Aeroponics requires an input of water with dissolved mineral salts, but it uses these resources very efficiently. Hydroponics uses only 5-10% the water of agriculture [3], while aeroponics uses 65% less water than hydroponics and only a quarter the nutrients [4]. Such water-efficient growing will make huge difference if we want to preserve our water resources, as 69% of all our water use is for agriculture [5]. Both of the necessary inputs for aeroponics - water and minerals - are in enormous abundance on Earth.
LEDs can efficiently satisfy the light requirements of plants. Experiments by the University of Manitoba found that LED lighting increases yields by about 40% [6]. LEDs could be useful in situations where sunlight is unavailable - such as in winter in regions far from the Equator, in underground or underwater dwellings, in cities where a demand for space means food must be grown on stacked shelves indoors, and in space habitats. Currently the main obstacle to large controlled-environment agriculture projects such as The Vertical Farm Project is the cost of energy for lighting. As LEDs become cheaper and more energy-efficient (as with recent developments in OLED and PHOLED technology) these projects become more and more feasible. Fibre-optic cables can pipe sunlight in from outdoors, significantly reducing the amount of energy needed.
Omega Garden uses an innovative cylindrical design in which plants are constantly tilted so they have to adjust to gravity[7]. It is claimed that this method can result in a fivefold increase over other plants grown in the same conditions but without rotation.
There are many tricks that can be used to increase yield in controlled-environment growing that are not feasible on farms. Increasing carbon dioxide concentration in the air can increase yield 30-50%. Supplementing with fulvic acid can increase yield over 30%. Plant hormones such as gibberellin increase yields significantly.
Even with none of these tricks, a hydroponic garden can regularly grow 2kg of vegetables a day (more than enough to nourish a person) in 20 square meters [8]. An aeroponic garden using LEDs, CO2, plant hormones and fulvic acid could grow the same amount in perhaps half the space. Furthermore, it is possible to stack five layers of crops one on top of another in a 2m high system, reducing footprint fivefold. The surprising result is that in the near future, city-dwellers will be able to grow most or all of their own food in their kitchen - farming will not be necessary for food-production.
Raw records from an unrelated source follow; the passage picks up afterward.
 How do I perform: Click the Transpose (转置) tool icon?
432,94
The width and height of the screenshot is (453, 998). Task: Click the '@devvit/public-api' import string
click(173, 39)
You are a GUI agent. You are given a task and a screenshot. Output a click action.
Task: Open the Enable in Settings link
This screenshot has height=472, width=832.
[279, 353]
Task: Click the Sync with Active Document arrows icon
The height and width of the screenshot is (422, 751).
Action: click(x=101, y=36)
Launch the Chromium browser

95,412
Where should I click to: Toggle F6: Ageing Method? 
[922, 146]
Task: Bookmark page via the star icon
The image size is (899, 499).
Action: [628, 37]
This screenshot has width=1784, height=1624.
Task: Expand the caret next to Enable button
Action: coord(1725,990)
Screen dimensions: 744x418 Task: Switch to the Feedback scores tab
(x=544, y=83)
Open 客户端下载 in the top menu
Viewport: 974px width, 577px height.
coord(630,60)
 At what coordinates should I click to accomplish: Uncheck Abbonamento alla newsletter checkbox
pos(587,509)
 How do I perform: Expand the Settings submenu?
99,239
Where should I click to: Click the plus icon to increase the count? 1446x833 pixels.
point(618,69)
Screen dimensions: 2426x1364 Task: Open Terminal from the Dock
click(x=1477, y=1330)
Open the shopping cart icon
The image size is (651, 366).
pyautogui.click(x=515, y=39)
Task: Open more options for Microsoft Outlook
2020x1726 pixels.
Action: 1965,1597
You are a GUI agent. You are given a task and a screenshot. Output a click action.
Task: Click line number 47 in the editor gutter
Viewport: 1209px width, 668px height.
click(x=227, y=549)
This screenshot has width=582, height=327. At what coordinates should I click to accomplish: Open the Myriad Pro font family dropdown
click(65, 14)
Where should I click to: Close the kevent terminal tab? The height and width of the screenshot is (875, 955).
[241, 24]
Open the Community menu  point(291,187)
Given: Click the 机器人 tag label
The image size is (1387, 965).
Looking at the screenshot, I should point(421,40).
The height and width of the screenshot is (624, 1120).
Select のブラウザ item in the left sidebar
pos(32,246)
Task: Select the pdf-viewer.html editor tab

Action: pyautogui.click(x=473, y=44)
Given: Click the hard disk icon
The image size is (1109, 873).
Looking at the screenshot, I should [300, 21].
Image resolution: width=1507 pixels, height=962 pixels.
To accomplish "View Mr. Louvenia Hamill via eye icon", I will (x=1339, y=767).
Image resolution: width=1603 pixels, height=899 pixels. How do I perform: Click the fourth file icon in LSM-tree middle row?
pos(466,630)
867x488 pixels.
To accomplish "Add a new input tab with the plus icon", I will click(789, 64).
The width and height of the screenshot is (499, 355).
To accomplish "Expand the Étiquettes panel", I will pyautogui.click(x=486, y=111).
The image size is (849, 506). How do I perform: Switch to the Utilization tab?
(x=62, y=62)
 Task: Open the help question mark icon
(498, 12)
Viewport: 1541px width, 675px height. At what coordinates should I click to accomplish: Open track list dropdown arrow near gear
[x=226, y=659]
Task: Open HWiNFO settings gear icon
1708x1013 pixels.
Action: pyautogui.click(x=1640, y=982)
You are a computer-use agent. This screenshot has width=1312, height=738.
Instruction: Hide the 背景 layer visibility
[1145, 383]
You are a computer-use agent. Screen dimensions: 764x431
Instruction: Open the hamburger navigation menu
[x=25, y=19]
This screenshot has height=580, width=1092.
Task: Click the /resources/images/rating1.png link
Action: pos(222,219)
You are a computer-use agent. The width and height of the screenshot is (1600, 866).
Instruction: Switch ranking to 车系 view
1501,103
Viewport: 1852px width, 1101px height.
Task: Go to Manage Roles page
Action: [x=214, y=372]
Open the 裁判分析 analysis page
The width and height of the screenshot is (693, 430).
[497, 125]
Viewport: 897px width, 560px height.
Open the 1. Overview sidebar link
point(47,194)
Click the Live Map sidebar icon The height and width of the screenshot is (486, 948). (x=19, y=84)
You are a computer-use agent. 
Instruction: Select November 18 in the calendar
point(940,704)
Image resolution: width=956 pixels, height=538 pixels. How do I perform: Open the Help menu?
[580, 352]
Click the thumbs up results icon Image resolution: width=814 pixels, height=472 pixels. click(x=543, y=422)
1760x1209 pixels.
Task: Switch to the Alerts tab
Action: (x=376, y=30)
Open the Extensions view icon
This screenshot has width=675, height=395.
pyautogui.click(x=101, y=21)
PodPonics is one existing proof-of-concept; it grows an acre's worth of food in a single 320 square foot (30m2) shipping container. Food produced in this way is local, fresh and delicious. Space colonists could also grow food locally using aeroponics and in-vitro meat. Dickson Despommier, an advocate of vertical, controlled-environment farming, has painted a picture of what controlled-environment growing might be like -"Each floor will have its own watering and nutrient monitoring systems. There will be sensors for every single plant that tracks how much and what kinds of nutrients the plant has absorbed. You'll even have systems to monitor plant diseases by employing DNA chip technologies that detect the presence of plant pathogens by simply sampling the air and using snippets from various viral and bacterial infections. It's very easy to do.
Moreover, a gas chromatograph will tell us when to pick the plant by analyzing which flavenoids the produce contains. These flavenoids are what gives the food the flavors you're so fond of, particularly for more aromatic produce like tomatoes and peppers. These are all right-off-the-shelf technologies. The ability to construct a vertical farm exists now. We don't have to make anything new."
Algorithms could be developed and shared online to model how nutrient flow, timing, duration, intensity and color of light, and strains of plants used affects food yields and flavour. PlantLab is a company that is compiling exact, programmable specifications for growing various plants, but open-source methodology has proven to be a much faster way of compiling large streams of experimental data. Programming these algorithms into computers that control the LED lights and the nutrient flow in the aeroponic system would yield a truly automated food-production system that anyone could use to grow their own food indoors. All this technology exists currently, and is being constantly improved and refined.